Assignment: Without adding anything, give again the lines from the one holding "Open Safari page settings reader icon" through the final line of the records, exactly, with both ends included and pictures dropped.

----

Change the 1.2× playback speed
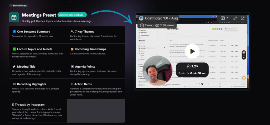The width and height of the screenshot is (270, 125). point(192,66)
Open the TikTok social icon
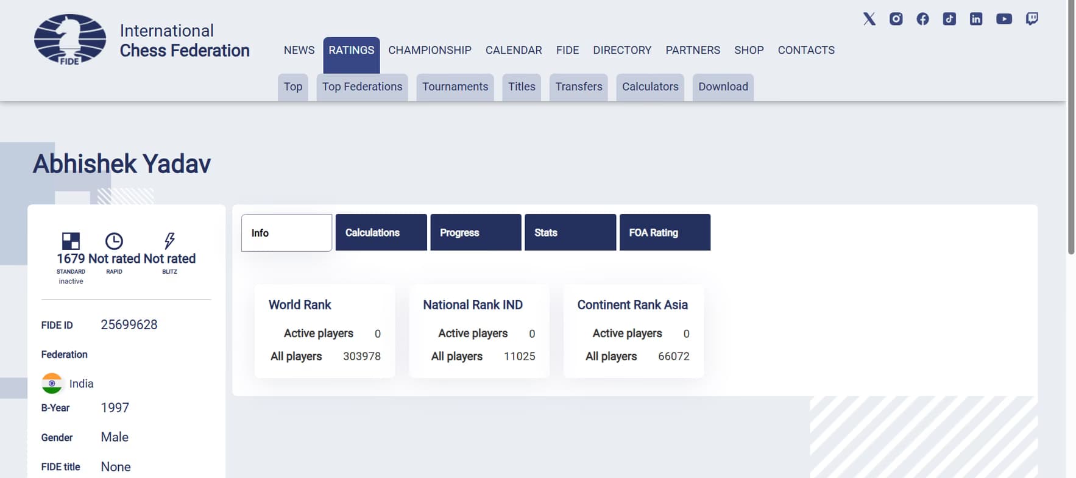Image resolution: width=1076 pixels, height=478 pixels. coord(949,19)
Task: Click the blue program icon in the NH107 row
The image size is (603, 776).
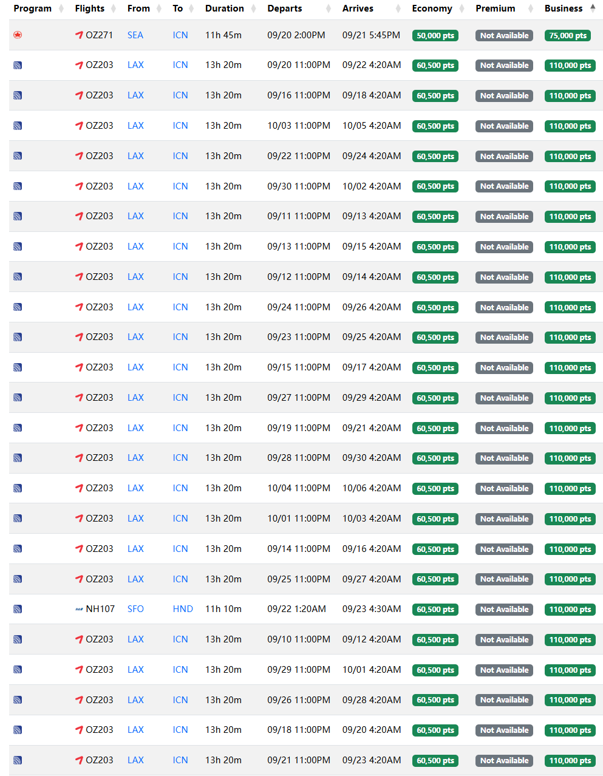Action: click(18, 609)
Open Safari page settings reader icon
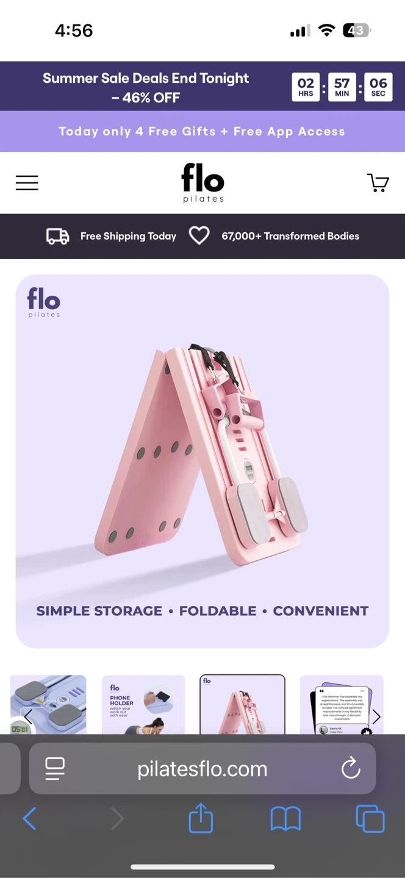Viewport: 405px width, 878px height. [55, 769]
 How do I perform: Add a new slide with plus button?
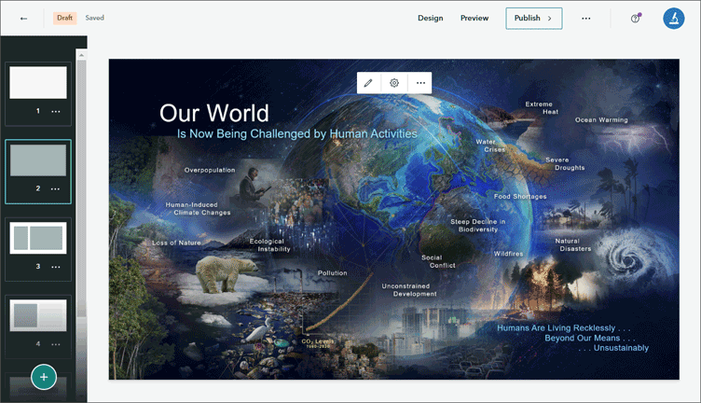44,377
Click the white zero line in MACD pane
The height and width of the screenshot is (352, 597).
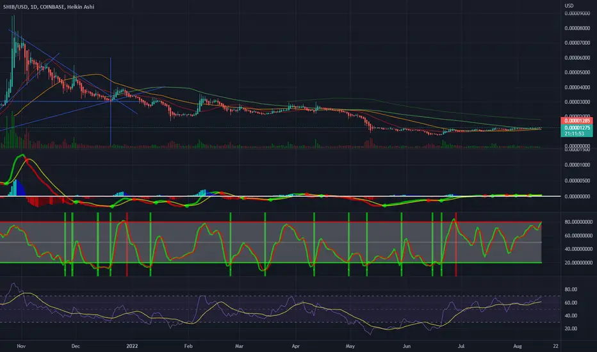(x=280, y=196)
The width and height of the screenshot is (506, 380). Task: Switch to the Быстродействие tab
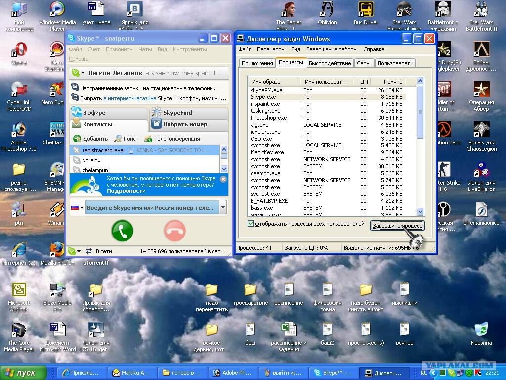pyautogui.click(x=330, y=63)
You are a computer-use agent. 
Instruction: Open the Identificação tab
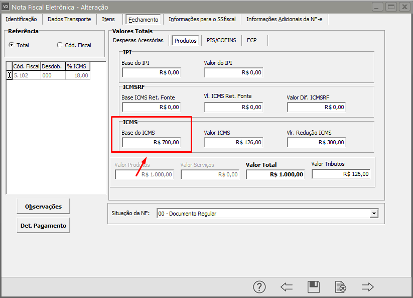pyautogui.click(x=21, y=19)
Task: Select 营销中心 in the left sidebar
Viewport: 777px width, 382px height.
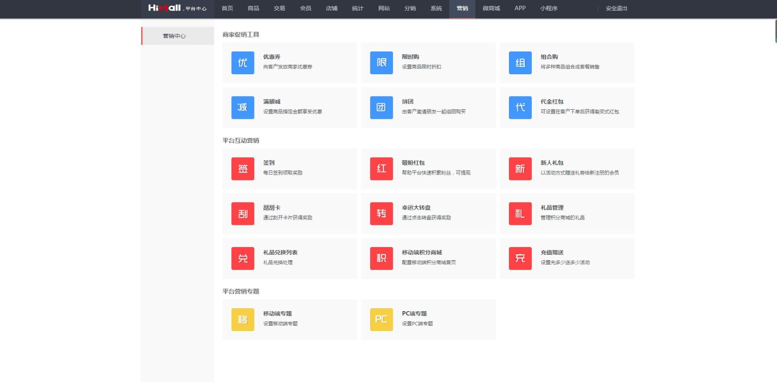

----

Result of this task:
Open Safari page settings reader icon
Viewport: 405px width, 878px height. [55, 769]
 How do I perform: Add a new slide with plus button?
44,377
Click the white zero line in MACD pane
The height and width of the screenshot is (352, 597).
(x=280, y=196)
The width and height of the screenshot is (506, 380). Task: Switch to the Быстродействие tab
pyautogui.click(x=330, y=63)
You are a computer-use agent. 
Instruction: Open the Identificação tab
pyautogui.click(x=21, y=19)
Task: Select 营销中心 in the left sidebar
Viewport: 777px width, 382px height.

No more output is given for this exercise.